Thank you for any comments and opinions in advance.

Fatih

Was it helpful?

Solution

Have you ever heard of The Law of Demeter ?

There is a similar advise (from Sutter I think): Don't share references to your internals

Both are meant to avoid coupling, because by sharing a reference to your internal, it means that your public interface leaks an implementation detail.

Now that this is said, your interface does not work.

The problem is that your are locking the proxy, not the object: I can still access through multiple paths:

  • from Foo, no mutex required --> oups ?
  • from two different locked_object --> this doesn't seem intentional...

More importantly, you cannot, in general, lock a single part of an object, because then you cannot have transactional semantics for the object as a whole.

OTHER TIPS

Your design puts to onus on the user to ensure that the object is locked and unlocked at the correct times. And even though your locked object does error checking, it does not cover all bases (like forgetting to release the object when finished with it)

So lets say you have Unsafe object TData. You wrap this in Foo but instead of Foo returning a pointer to TData, reimplement all the public methods in TData in Foo but using locks and unlocks.

This is very similar to the pImpl pattern except your interface adds locks before calling the implementation. This way the user just knows the object is thread safe and does not need to worry about synchronization.

This is the core problem of multi-threading, you cannot demand that the client code uses your object in a thread-safe manner. Nor can you really do anything to help the client code fall into the pit of success, it has to take care of the locking by itself. Putting the onus of making your code work on the person that is least likely to get it right.
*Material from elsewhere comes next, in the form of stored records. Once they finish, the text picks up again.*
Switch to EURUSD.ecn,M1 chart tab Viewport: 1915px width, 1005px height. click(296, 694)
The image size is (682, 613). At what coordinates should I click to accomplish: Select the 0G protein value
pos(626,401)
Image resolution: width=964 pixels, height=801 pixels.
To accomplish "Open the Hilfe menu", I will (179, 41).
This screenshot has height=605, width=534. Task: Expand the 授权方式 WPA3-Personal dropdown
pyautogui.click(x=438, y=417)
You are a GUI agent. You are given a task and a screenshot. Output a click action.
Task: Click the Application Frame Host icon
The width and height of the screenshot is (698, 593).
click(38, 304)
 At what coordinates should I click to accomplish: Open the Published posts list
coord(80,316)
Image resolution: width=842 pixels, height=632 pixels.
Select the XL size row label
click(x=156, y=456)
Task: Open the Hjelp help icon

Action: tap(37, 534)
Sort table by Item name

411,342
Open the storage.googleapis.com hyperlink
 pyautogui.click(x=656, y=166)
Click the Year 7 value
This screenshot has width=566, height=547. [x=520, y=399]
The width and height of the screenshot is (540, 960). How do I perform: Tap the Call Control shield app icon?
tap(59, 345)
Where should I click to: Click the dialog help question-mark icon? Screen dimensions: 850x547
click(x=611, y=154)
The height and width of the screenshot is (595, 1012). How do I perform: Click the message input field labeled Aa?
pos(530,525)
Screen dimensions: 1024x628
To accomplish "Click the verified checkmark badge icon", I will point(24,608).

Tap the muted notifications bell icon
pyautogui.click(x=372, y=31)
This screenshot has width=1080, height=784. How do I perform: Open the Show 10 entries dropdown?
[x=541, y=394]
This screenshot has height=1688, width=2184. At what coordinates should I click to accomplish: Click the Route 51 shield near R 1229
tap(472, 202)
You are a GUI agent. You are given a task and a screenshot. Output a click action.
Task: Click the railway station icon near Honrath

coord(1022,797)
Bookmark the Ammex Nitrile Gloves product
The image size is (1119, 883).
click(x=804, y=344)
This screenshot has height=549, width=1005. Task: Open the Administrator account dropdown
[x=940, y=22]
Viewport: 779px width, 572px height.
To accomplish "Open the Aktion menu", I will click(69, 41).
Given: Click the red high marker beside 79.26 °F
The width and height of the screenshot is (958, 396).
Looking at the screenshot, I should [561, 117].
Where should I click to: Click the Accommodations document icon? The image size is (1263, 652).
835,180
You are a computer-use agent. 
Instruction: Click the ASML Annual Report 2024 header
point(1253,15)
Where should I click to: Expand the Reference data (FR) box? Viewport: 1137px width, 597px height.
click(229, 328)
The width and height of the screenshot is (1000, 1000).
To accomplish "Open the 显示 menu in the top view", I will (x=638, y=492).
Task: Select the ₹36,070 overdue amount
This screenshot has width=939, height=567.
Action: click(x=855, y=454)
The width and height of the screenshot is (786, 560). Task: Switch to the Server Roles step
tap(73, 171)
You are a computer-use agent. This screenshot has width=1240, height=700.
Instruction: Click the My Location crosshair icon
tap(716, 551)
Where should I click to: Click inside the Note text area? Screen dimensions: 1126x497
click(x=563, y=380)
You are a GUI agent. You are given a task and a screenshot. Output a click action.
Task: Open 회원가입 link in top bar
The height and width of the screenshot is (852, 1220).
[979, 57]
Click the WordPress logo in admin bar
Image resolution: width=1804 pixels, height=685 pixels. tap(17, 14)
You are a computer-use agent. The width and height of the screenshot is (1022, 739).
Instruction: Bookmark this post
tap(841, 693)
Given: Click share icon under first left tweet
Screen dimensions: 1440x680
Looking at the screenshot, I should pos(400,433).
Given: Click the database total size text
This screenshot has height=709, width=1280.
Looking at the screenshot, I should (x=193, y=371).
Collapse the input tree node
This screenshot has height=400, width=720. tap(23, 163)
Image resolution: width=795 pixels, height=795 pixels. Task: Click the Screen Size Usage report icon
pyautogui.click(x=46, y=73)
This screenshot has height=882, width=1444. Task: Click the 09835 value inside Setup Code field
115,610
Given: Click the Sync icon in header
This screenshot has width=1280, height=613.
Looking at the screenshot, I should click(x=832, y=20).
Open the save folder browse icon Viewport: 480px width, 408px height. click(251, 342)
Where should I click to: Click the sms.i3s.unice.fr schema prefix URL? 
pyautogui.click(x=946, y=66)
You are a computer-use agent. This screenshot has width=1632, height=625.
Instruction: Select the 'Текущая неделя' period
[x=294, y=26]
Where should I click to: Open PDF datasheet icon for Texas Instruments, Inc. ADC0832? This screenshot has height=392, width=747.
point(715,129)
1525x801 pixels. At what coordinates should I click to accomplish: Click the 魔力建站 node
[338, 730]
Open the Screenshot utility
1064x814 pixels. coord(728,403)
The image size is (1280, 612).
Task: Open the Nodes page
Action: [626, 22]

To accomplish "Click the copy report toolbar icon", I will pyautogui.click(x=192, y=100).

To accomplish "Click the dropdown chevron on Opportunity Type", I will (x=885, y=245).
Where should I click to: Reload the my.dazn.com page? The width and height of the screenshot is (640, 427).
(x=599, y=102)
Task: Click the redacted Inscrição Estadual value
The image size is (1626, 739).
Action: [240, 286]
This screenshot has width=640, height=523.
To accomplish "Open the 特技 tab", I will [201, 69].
You can make it easier by returning a copy of the object from your accessor. That's thread-safe, there will only be one copy owned by one thread. You probably ought to make that copy's type immutable to re-inforce that modifying the object won't likely have the desired outcome. An unsolvable side-effect that might bite badly is that this copy is by definition stale. These are band-aids that are likely to do more harm than good.

Document the stuffing out of the method so that the client programmer knows what to do.

This isn't particularly safe. Nothing stops the user from getting things out of order:

locked_object<T> o(...);
T* t = o.get();
o.unlock();
t->foo(); // Bad!

Of course, it's easy to see why the above code is bad, but real code is much more complex, and there are many ways in which pointers could hang around after the lock is released that are much more difficult to pin down.